At the legendary Pocket Sandwich Theatre, where (usually) merriment is the coin of the realm, you will find Sherlock Holmes on Ice, Ben Schroth’s sequel to Sherlock Holmes vs. Godzilla. A sly, coy, spoof, laced with current topics and colloquialisms, peppered with allusions to the B-Grade Cinema Canon, such as “The elixir of life, at last!” and “Men are fools!” and chock full of spectacularly preposterous episodes (a peddler selling fishsicles on a stick, a cross-dressing boy assistant who somehow manages to avoid even a whiff of kink) Sherlock Holmes on Ice is amusing, ticklish, pleasure. Schroth sends up many pop culture movie cliche’s, but does so with more finesse and restraint than we usually associate with mockery.
The year is 1900 and London is besieged by a fierce blizzard, inexplicably, in the middle of summer. A mysterious character (we will come to know as Igor the Tartar) murders an unfortunate woman in the street, then hands the Paper Boy a note, for the auspicious Sherlock Holmes. Our intrepid investigator has barely had time to process this clue, before the appearance of one Katarina Phypps-Smythington seizes his heart and convinces him to throw caution to the winds. Before they set off for the realms of high adventure, Holmes makes time for some chemical recreation. We are kept apprized of the team’s itinerary by the use of wee cunning puppets (Thank you, Jon-Paul McGowan!) to further illuminate the narrative. It’s not long before Holmes discovers his true nemesis in this cage match of braniacs is none other than Kublai Khan, long assumed to be dead.

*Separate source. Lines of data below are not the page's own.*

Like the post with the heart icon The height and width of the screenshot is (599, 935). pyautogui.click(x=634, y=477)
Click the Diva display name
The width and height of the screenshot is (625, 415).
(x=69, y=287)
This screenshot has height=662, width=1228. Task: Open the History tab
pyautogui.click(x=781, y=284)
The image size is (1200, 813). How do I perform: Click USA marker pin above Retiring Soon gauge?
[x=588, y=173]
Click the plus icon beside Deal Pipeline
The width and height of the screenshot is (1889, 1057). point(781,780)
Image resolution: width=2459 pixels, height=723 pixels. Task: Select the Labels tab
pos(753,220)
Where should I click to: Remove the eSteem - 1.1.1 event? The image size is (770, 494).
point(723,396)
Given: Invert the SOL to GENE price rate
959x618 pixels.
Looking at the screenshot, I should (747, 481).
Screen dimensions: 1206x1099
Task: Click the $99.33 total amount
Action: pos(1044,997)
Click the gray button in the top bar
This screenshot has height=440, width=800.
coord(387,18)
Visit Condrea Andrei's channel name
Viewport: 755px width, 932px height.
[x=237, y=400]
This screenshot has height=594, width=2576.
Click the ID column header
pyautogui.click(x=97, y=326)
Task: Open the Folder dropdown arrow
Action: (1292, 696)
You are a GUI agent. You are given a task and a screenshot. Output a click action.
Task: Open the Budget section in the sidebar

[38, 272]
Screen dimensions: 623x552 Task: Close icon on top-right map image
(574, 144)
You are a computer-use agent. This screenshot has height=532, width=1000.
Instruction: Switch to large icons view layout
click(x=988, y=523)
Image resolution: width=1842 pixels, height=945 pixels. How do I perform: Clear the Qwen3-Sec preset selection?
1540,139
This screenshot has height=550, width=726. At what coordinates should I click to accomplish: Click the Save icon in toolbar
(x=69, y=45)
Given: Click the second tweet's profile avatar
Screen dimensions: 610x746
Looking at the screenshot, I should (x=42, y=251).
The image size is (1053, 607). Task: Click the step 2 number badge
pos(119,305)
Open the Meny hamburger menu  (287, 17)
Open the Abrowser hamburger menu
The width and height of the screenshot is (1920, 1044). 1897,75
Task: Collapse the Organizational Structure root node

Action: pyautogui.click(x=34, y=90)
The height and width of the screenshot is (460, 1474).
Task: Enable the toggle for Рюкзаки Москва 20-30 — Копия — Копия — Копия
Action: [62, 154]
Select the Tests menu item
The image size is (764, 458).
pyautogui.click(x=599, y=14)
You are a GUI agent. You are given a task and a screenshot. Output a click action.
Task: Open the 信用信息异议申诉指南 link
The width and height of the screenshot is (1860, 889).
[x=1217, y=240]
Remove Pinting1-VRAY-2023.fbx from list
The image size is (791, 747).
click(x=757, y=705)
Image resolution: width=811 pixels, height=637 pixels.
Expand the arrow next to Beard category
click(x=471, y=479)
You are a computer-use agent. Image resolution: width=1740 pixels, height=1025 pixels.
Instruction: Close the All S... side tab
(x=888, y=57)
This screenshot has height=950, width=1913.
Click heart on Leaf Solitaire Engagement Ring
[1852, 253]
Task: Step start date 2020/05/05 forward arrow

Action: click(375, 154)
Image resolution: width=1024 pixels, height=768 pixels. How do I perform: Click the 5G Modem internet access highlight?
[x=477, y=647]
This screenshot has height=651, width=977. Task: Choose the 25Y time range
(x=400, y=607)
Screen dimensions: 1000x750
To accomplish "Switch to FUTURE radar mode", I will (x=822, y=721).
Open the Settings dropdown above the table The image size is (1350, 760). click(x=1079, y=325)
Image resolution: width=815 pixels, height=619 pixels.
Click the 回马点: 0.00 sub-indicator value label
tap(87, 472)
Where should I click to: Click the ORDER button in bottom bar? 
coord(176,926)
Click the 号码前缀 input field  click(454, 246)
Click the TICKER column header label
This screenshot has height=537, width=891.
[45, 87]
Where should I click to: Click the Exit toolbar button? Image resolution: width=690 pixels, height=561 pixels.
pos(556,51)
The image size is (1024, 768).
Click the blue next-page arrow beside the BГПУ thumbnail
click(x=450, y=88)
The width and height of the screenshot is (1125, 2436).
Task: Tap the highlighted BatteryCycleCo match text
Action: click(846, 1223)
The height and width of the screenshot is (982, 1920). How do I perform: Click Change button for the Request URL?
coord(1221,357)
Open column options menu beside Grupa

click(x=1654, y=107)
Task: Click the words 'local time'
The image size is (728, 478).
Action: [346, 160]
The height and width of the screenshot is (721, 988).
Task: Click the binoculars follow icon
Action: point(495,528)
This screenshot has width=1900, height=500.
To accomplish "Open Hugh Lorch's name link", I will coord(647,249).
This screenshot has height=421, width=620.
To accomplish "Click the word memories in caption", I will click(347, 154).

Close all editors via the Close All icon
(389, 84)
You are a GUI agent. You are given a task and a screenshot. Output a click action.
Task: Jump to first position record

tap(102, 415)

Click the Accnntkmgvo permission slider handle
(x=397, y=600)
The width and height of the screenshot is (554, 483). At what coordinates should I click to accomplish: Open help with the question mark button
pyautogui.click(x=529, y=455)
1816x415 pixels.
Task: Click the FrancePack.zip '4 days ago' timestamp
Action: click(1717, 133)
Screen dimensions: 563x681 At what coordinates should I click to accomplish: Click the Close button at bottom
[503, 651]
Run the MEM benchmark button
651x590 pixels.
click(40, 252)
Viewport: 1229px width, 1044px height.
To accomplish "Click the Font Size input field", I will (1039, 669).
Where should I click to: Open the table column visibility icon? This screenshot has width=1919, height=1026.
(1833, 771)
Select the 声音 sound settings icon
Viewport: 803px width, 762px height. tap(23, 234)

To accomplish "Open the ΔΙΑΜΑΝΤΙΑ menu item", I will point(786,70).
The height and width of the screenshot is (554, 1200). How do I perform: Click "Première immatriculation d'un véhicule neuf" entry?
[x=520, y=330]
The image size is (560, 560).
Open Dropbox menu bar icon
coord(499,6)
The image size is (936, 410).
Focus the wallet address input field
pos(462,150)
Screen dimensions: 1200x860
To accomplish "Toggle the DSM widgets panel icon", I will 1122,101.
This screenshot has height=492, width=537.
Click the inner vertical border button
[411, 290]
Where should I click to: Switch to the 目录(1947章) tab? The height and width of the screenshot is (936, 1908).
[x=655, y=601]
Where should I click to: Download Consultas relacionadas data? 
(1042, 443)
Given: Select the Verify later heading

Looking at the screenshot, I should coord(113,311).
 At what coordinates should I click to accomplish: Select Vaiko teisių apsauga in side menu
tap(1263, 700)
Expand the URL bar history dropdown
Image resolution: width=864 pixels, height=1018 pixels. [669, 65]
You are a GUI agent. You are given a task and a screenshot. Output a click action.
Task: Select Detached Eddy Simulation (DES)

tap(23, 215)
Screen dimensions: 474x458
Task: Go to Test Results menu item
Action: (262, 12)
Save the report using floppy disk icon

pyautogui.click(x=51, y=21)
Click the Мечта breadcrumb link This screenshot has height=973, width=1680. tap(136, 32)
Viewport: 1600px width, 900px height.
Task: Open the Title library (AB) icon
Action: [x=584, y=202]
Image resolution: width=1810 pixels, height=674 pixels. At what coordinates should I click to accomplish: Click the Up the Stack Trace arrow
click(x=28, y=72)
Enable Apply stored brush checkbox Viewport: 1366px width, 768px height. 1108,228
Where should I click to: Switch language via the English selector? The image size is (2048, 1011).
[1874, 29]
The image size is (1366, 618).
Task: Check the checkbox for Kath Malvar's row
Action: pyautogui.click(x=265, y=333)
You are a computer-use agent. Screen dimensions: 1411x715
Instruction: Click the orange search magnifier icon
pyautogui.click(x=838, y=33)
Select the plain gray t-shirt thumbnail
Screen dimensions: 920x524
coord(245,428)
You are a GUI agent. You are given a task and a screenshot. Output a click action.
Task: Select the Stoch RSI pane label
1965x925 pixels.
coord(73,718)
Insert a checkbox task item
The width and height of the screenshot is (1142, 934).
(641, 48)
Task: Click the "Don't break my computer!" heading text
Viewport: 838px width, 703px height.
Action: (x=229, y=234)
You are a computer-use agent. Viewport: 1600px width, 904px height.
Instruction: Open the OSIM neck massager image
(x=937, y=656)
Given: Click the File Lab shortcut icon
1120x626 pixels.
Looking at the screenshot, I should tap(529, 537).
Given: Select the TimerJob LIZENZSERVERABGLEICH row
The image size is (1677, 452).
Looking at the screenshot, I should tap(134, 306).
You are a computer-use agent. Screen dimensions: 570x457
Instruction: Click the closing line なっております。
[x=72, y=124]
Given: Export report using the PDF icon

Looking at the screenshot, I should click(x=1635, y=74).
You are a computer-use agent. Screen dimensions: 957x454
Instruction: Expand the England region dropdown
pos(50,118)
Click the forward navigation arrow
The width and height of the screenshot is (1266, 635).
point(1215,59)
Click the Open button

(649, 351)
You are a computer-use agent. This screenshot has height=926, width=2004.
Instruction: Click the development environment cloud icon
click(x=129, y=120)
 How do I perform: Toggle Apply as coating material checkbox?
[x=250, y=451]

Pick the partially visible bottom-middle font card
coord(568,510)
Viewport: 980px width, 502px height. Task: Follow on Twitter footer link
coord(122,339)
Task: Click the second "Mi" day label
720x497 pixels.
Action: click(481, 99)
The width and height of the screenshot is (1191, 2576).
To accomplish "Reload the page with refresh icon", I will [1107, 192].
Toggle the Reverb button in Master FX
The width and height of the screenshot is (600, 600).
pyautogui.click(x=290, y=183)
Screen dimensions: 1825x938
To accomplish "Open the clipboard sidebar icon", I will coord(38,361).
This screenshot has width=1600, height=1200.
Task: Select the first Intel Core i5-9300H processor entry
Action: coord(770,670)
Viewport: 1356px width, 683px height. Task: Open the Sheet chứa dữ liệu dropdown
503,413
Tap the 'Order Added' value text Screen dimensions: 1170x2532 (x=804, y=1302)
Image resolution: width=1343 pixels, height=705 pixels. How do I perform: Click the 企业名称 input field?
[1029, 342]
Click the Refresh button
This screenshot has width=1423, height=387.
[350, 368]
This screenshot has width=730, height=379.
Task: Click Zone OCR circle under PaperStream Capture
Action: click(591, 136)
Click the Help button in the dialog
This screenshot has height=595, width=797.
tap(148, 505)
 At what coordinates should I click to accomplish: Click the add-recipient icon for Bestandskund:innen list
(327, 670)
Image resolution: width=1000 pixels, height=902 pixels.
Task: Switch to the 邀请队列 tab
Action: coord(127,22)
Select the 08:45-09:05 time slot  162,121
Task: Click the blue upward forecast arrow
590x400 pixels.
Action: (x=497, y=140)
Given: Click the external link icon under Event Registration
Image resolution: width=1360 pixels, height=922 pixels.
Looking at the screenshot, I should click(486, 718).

Schroth’s comedy content reminds me of the classic, Your Show of Shows, the tone, film director Jim Jarmusch (Stranger Than Paradise, Down By Law) whose bizarro world of fringe dwellers and night crawlers was always depicted with such quirky, understated wit. You could never detect any irony from the players. Schroth has a great gift for evincing the ridiculous, whether it’s Khan taking phone calls for Genghis Grill or Holmes referencing Dorothy’s final epiphany from The Wizard of Oz.
It’s rare to see such dizzy camp as Jake Shanahan’s tempestuous turn as Kublai Khan, a performance that would put Fu Manchu and Ming the Merciless both to shame. Michael Carl Speck was an inspired casting choice, I think, as the fabled, substance exploiting sleuth. He’s relaxed enough to shift gears from suave erudition to tortured love victim, without a glitch or blink of an eye. His appreciation for the absurd makes him equally believable as a forensic genius or just another poor guy (like the rest of us) in the throes of cruel romance.
I truly enjoyed Ben Schroth’s giddy, semi-topical spoof, with gobs of silly allusions and strangely tantalizing use of androgyny. (I LOVE you Pieman!) Go for the Arctic Amazons, the Eskimo Zombie, Dicky Simpkins, Linus Hamster, Igor the Tartar, Queen Victoria and Prince Edward. “Hey nonny, nonny.”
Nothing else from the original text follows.